Perplexity has announced the next step for its Personal Computer platform: the first hybrid local-server inference orchestrator, designed to automatically route AI workloads between a user’s local device and cloud-based agents based on the nature of each task. The feature, developed in partnership with Intel and compatible with NVIDIA’s RTX Spark and other local silicon, is set to arrive in July and represents what Perplexity describes as the first product to make hybrid AI a practical reality rather than an industry ambition.
The core challenge the orchestrator addresses is a three-way tension at the heart of modern AI systems: accuracy demands the most capable frontier models, which are expensive to run in the cloud; privacy demands that some data never leave a user’s device; and cost and energy efficiency demand that routine tasks not consume frontier-model compute.

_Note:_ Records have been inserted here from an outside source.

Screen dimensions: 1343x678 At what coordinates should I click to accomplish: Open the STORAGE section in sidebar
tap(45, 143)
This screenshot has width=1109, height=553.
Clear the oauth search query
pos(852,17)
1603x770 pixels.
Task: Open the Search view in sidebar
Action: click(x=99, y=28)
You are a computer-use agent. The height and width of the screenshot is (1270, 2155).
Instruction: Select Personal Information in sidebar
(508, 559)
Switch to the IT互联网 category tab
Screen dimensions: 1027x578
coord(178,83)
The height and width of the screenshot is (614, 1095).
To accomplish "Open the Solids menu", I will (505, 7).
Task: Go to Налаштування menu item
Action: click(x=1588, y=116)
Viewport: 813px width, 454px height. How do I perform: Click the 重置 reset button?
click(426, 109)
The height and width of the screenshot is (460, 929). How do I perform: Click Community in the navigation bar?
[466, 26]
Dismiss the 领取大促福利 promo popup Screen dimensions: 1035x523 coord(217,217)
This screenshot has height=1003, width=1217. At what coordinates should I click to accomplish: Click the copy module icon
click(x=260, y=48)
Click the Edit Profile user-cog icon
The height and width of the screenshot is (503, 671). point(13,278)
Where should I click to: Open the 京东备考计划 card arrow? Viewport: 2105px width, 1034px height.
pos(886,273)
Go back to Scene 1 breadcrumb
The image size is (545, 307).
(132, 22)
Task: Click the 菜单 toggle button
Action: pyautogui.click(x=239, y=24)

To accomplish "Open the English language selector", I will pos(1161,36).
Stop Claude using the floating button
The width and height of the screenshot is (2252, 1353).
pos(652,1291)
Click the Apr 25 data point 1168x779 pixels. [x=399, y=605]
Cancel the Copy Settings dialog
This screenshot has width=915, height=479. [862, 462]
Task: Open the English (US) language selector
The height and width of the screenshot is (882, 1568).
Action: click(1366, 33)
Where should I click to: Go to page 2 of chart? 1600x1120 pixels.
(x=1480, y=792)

Perplexity’s orchestrator solves this by reasoning automatically about which work should run locally and which should go to cloud-based agents, task by task, without requiring users to make that decision themselves. A compact model runs locally to detect when sensitive data — such as financial records, health information, or personal files — should remain on-device, while work requiring a frontier model’s full capability routes to the server.
The announcement carries broader implications for the AI infrastructure landscape. As local chips advance in their inference capability, Perplexity said sensitive and routine workloads moving onto devices people already own could meaningfully reduce demand for centralized data center infrastructure. It also reframes data sovereignty: important data can remain within its jurisdiction without requiring a government or organization to build dedicated data center capacity to achieve it. Perplexity framed the architecture as a natural extension of its core business model — one centered on accurate AI rather than maximizing tokens sold — arguing that optimizing value per watt rather than compute consumption puts its incentives in alignment with users.